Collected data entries

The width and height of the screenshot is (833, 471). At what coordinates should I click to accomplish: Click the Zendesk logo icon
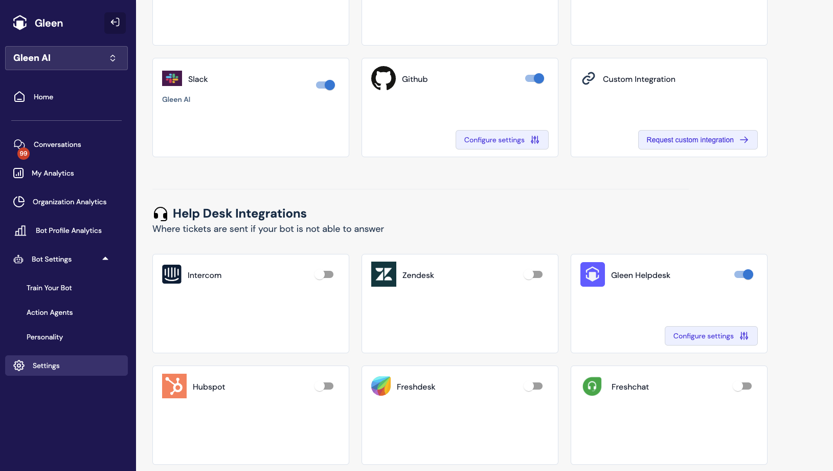click(384, 274)
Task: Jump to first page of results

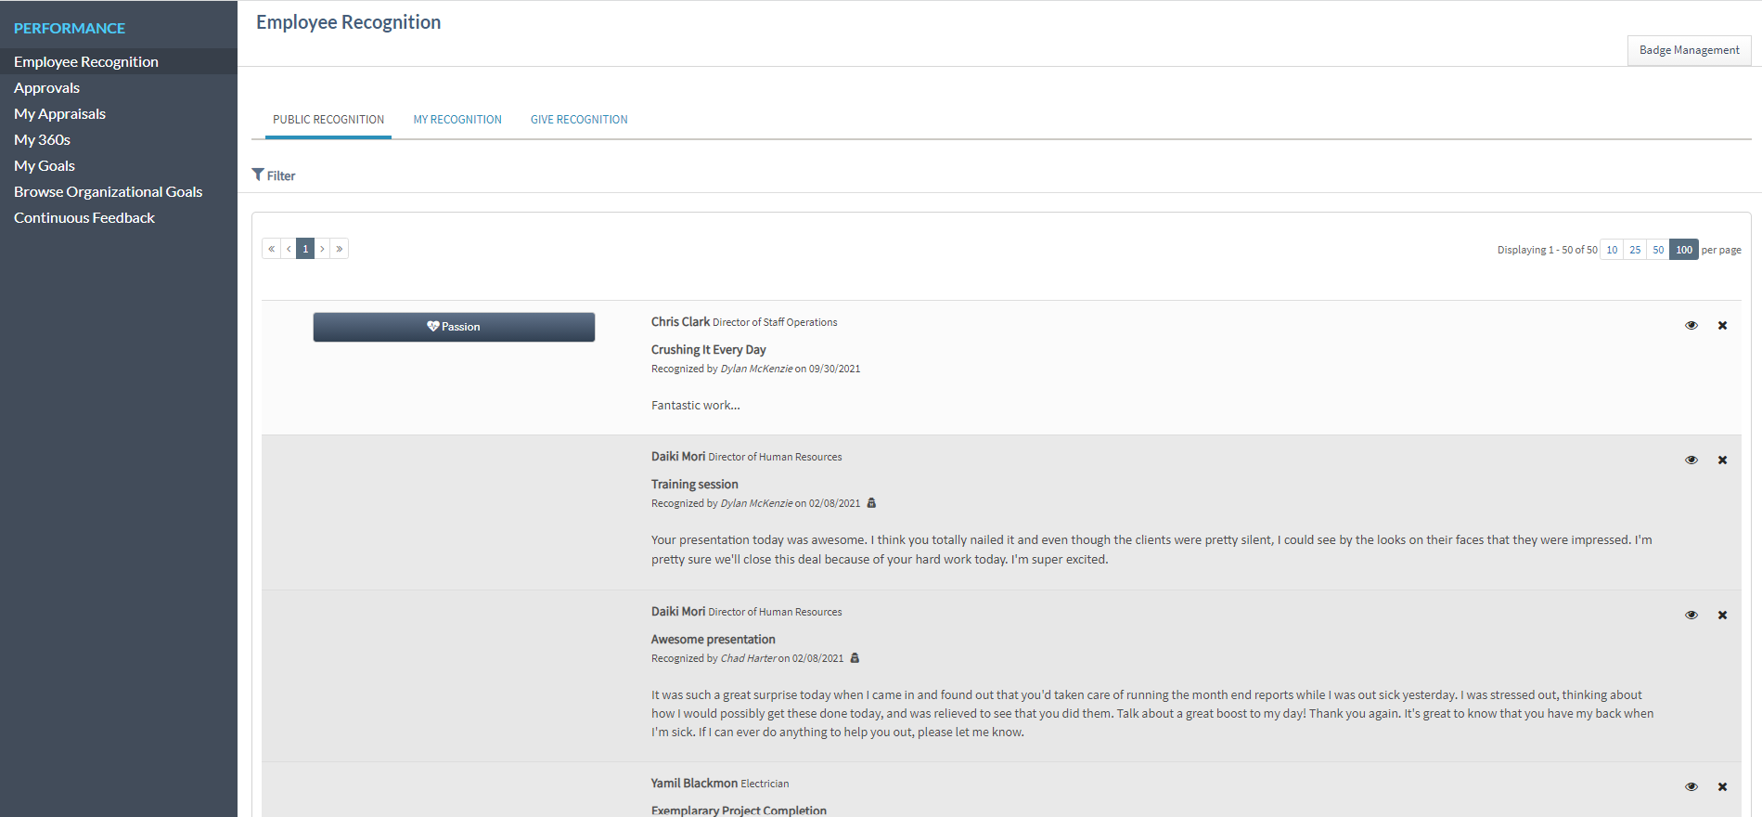Action: tap(271, 249)
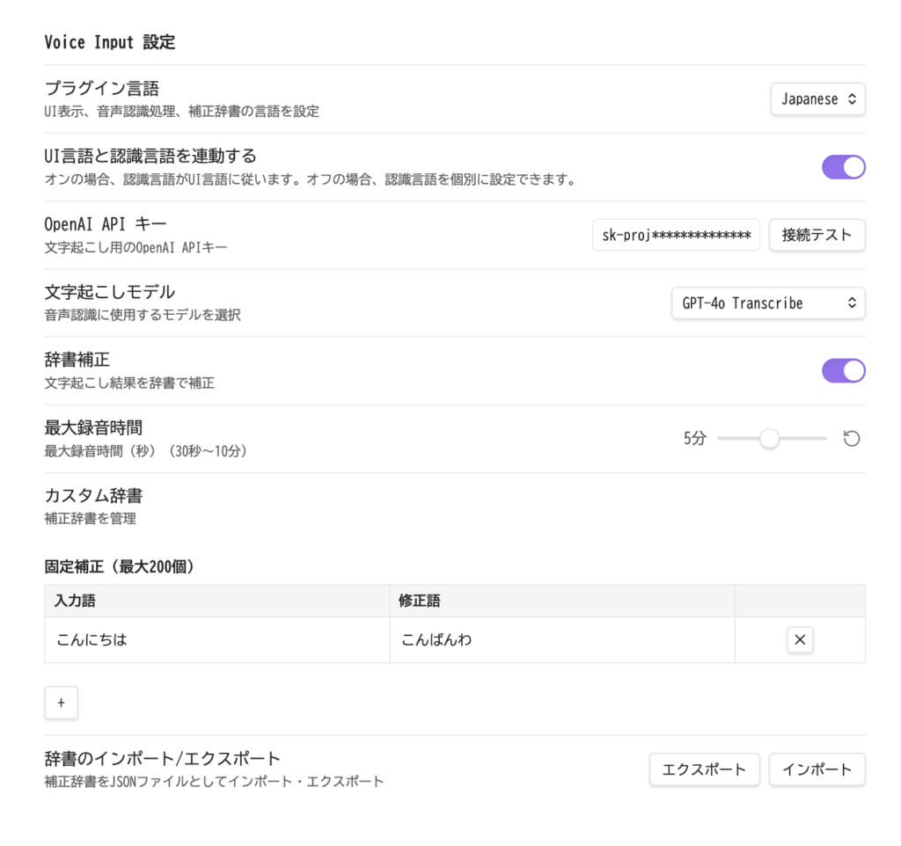Open the プラグイン言語 Japanese dropdown

(x=817, y=99)
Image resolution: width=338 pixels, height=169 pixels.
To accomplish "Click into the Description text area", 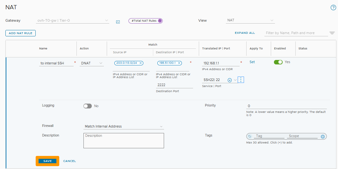I will click(x=124, y=141).
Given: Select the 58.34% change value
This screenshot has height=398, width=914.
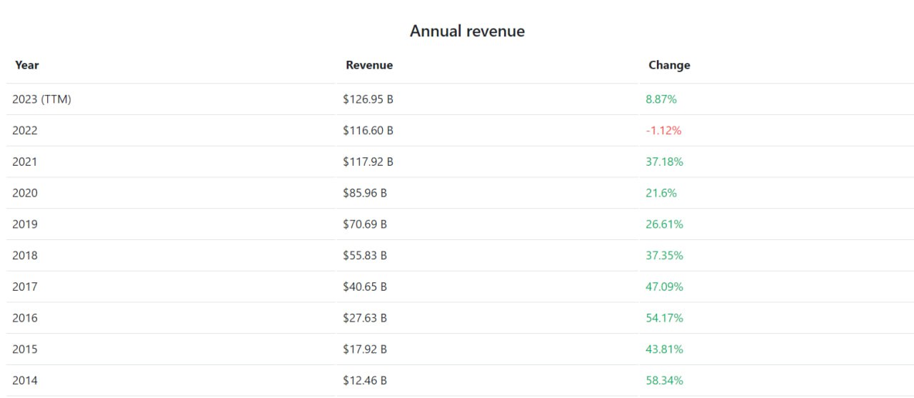Looking at the screenshot, I should pyautogui.click(x=664, y=381).
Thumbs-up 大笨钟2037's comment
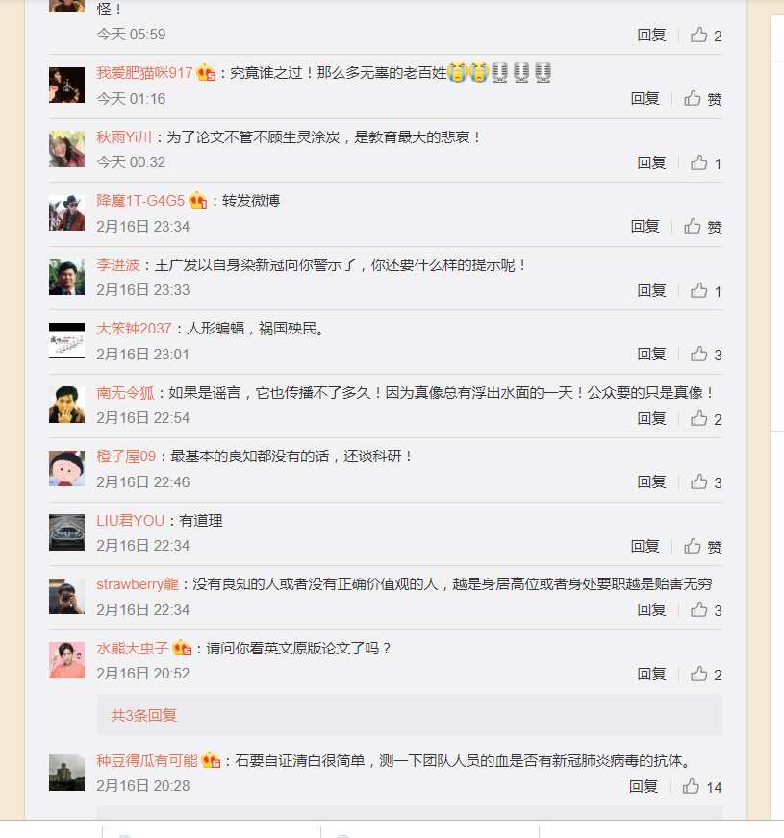The width and height of the screenshot is (784, 838). pyautogui.click(x=699, y=354)
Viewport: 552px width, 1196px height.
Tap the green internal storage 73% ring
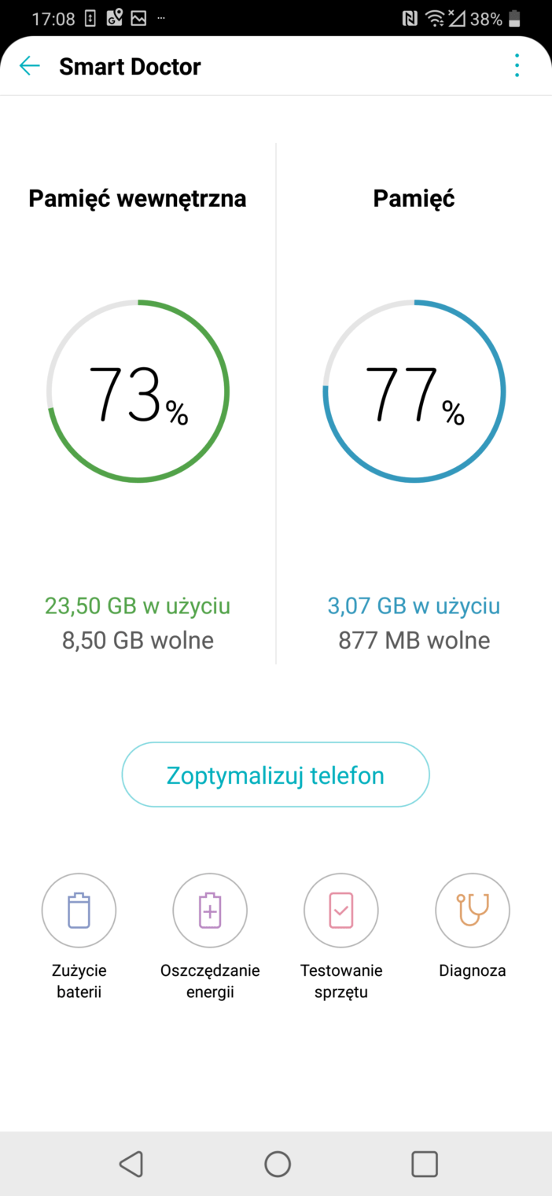click(138, 391)
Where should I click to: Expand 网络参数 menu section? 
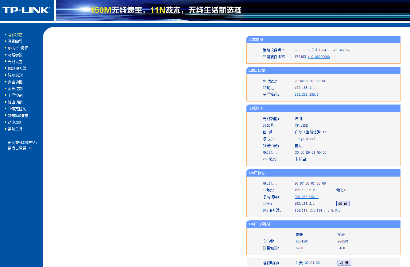[15, 55]
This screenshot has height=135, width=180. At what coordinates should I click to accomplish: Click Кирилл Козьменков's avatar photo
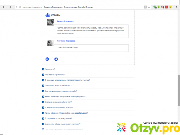(x=50, y=22)
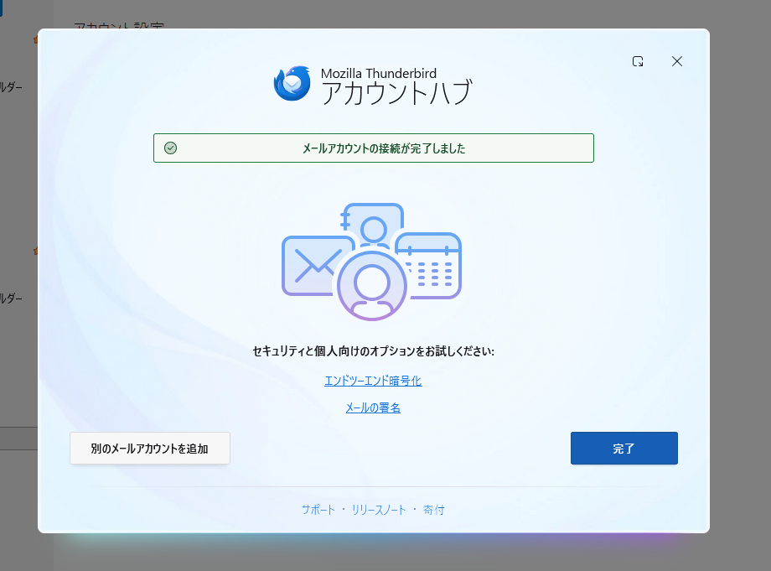Open the 寄付 donation footer link
Screen dimensions: 771x571
coord(434,510)
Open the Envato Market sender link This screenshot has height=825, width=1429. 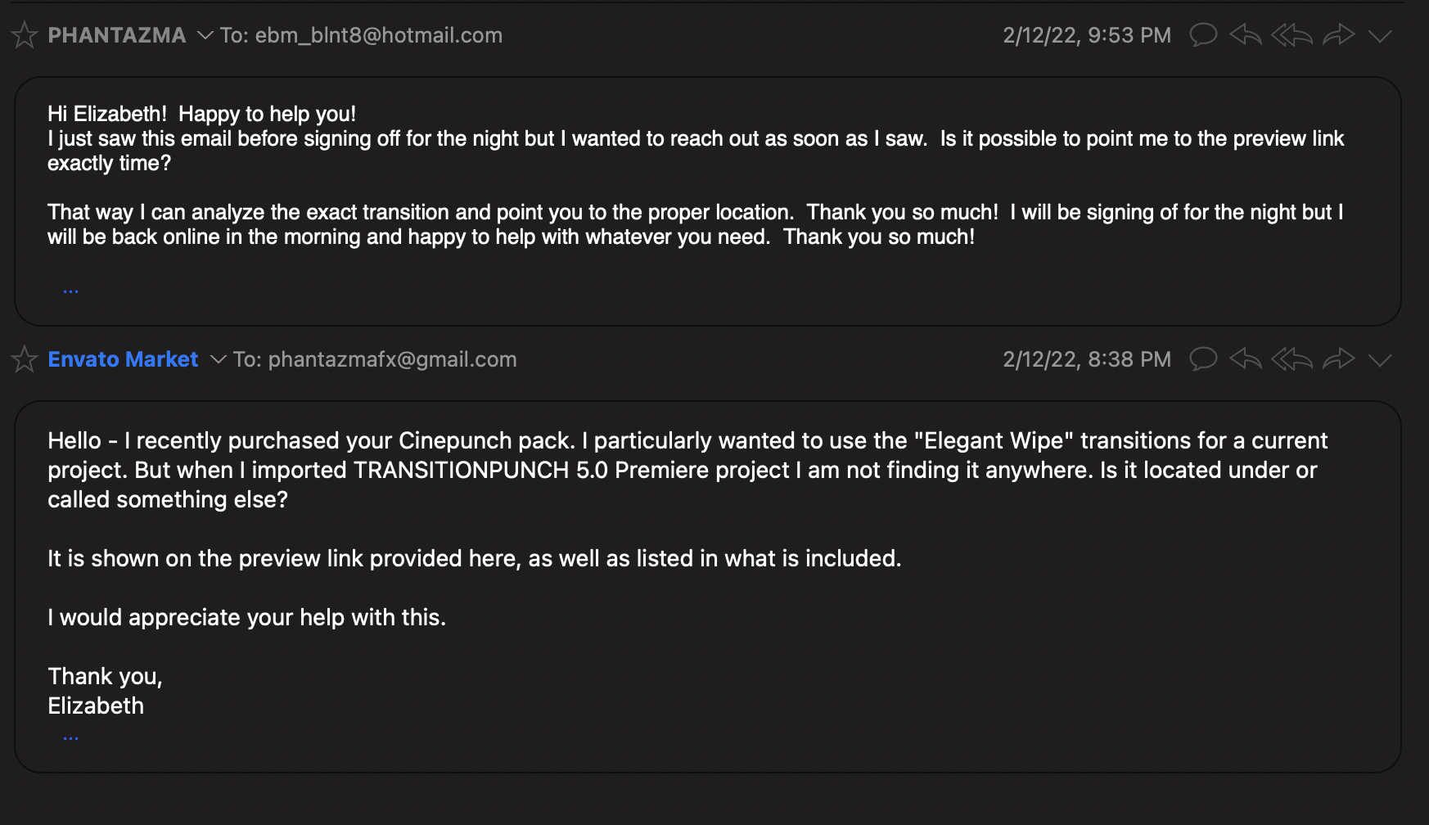123,359
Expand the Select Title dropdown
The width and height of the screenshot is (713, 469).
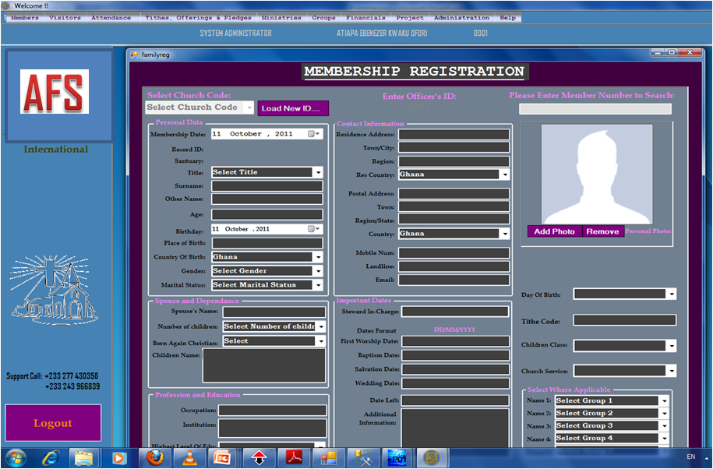click(x=318, y=172)
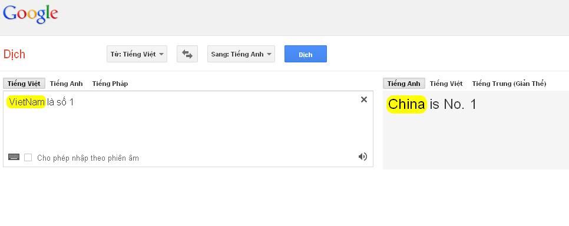Open the virtual keyboard icon
The height and width of the screenshot is (226, 569).
pyautogui.click(x=14, y=157)
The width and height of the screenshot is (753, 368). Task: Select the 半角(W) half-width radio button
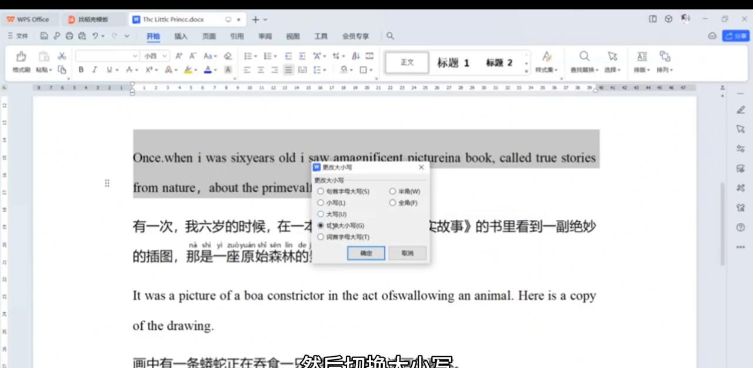pyautogui.click(x=392, y=191)
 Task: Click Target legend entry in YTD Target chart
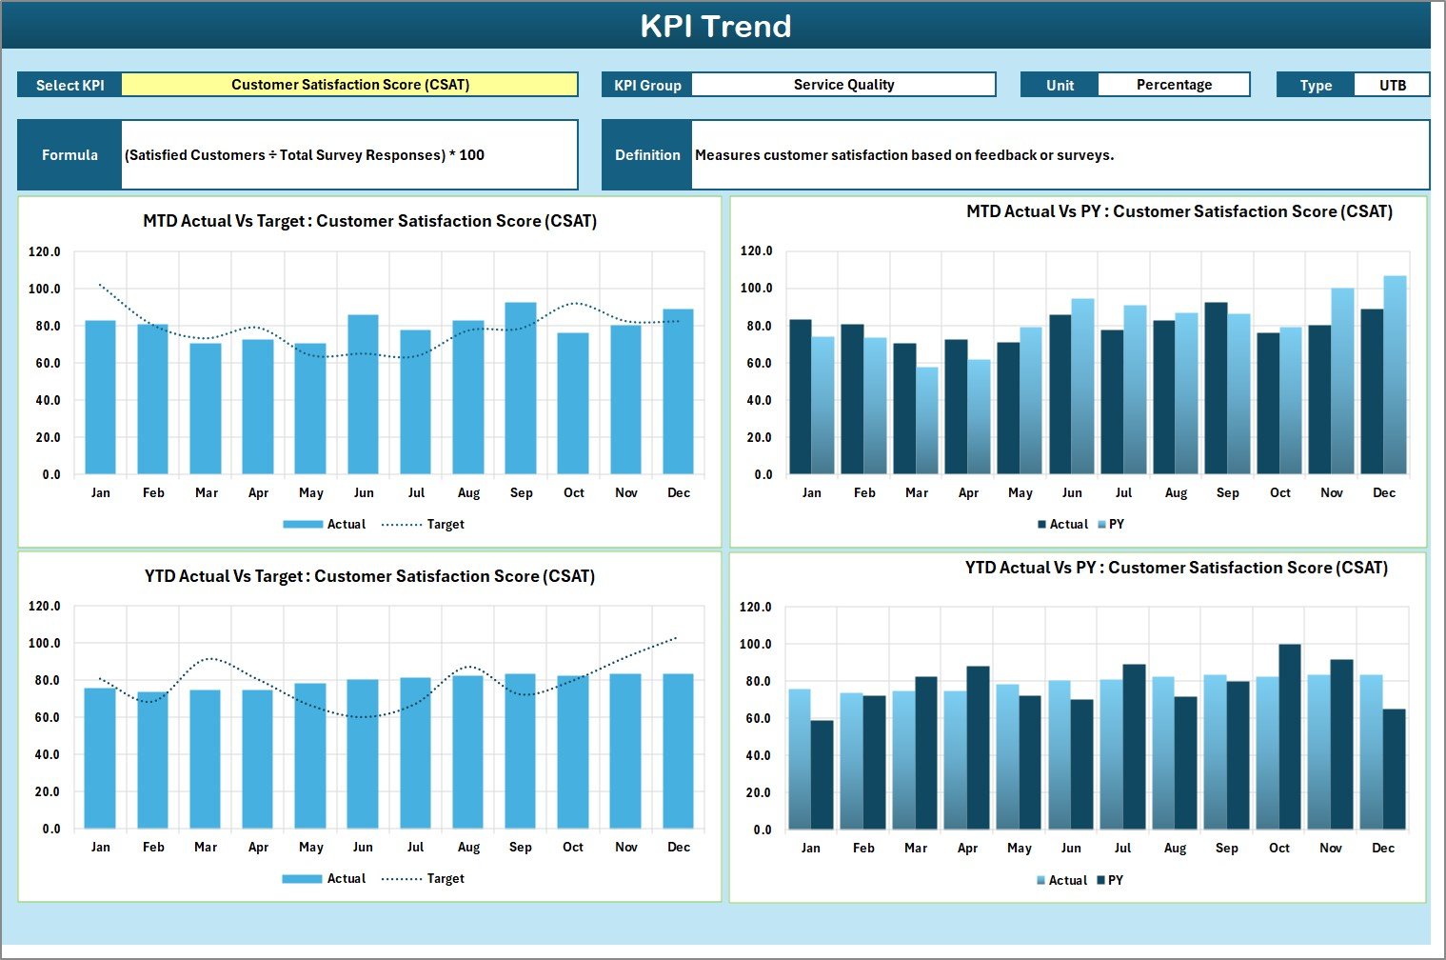424,879
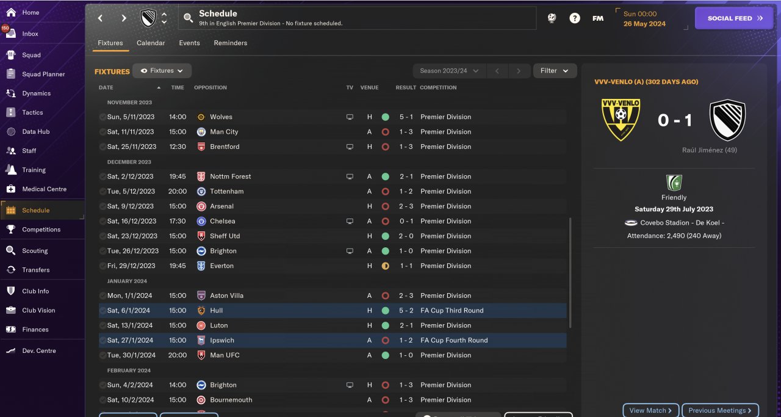The width and height of the screenshot is (781, 417).
Task: Open the Data Hub section
Action: 35,132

(Work to complete): Please write out the lines above exactly, from the one that contains "Task: Click Target" through the final line, and include none of the pictures.

(Response):
 Task: Click Target legend entry in YTD Target chart
424,879
The width and height of the screenshot is (781, 417).
Task: Open the Data Hub section
Action: 35,132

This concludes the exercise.